### EXERCISE
The records below hold a stretch from the line with "The Ordinary AHA" through the line with "Back to top (435, 2541)"; return exactly those lines, ends included, and nothing more.

*** SUPPLIED RECORDS Section Begins ***

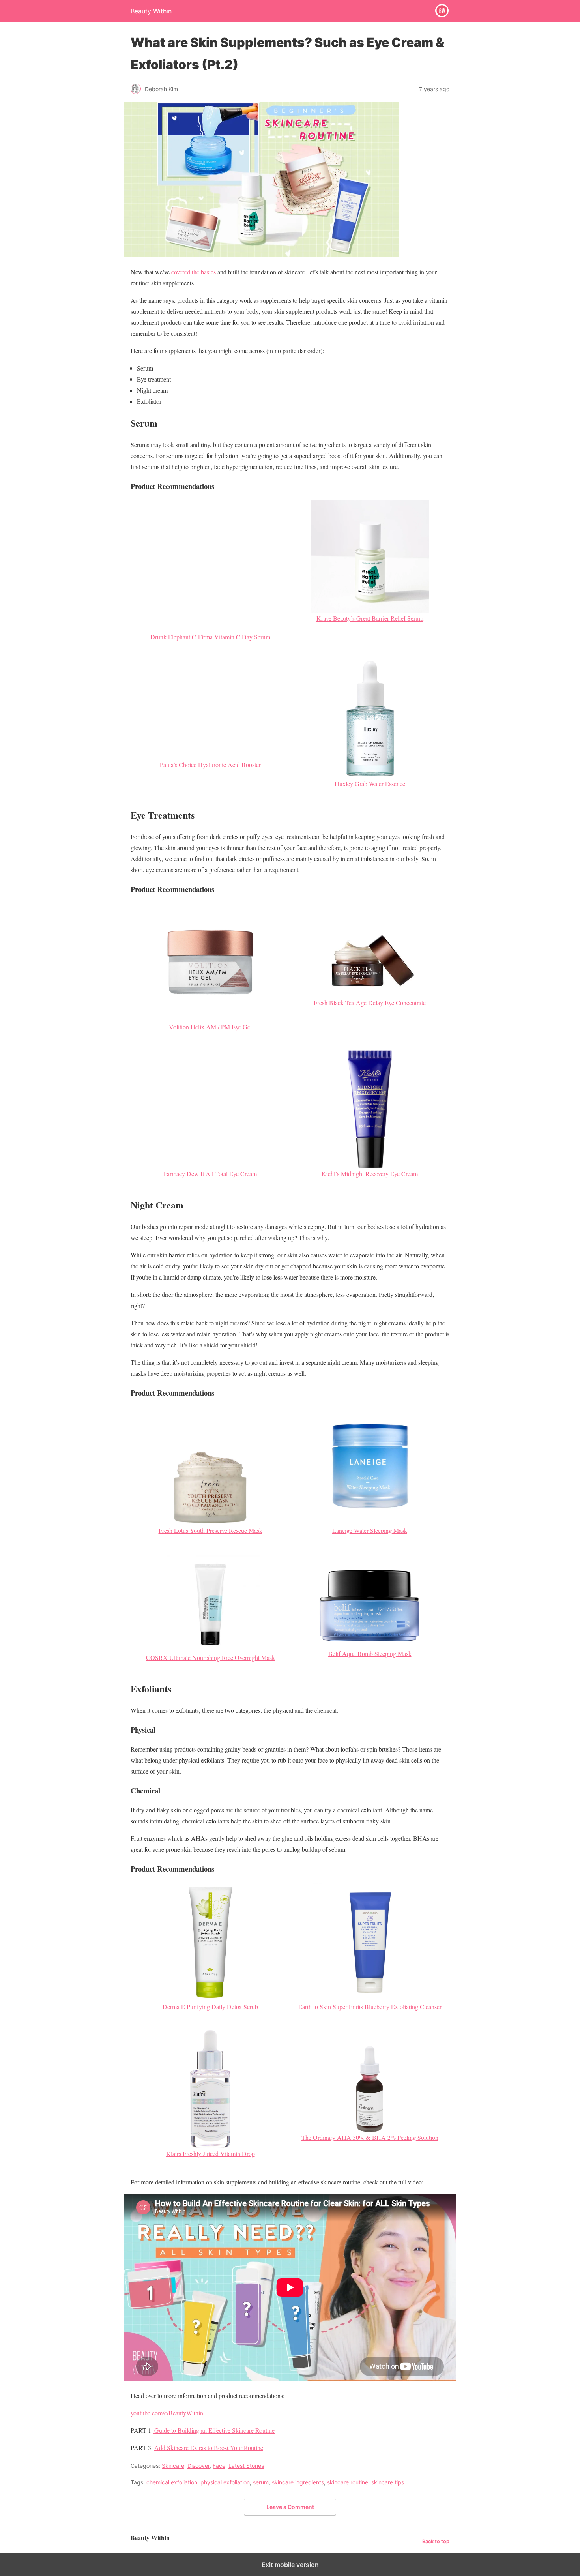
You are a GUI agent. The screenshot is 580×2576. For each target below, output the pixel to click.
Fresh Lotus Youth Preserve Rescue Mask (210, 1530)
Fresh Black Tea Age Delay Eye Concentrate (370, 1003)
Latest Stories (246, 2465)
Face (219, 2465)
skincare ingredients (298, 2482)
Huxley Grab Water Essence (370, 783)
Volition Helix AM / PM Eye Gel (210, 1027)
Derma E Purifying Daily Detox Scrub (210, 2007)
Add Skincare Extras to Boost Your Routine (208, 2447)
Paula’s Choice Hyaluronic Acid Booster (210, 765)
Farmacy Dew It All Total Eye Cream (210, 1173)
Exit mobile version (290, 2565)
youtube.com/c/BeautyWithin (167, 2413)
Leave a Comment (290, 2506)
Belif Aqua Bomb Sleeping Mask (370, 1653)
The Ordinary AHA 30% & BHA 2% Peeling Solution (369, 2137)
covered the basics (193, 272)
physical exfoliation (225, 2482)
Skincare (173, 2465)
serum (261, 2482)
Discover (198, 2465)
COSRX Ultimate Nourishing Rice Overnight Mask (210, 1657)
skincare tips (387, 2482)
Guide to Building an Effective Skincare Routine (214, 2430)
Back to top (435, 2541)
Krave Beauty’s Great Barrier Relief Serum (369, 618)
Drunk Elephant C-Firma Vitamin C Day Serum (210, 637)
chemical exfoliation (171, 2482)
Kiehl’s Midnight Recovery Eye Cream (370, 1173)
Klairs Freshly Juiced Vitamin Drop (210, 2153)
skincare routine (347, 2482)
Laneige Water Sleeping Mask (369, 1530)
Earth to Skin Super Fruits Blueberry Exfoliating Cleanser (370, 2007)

*** SUPPLIED RECORDS Section Ends ***

### ANSWER FOR THIS EXERCISE
The Ordinary AHA 30% & BHA 2% Peeling Solution (369, 2137)
covered the basics (193, 272)
physical exfoliation (225, 2482)
Skincare (173, 2465)
serum (261, 2482)
Discover (198, 2465)
COSRX Ultimate Nourishing Rice Overnight Mask (210, 1657)
skincare tips (387, 2482)
Guide to Building an Effective Skincare Routine (214, 2430)
Back to top (435, 2541)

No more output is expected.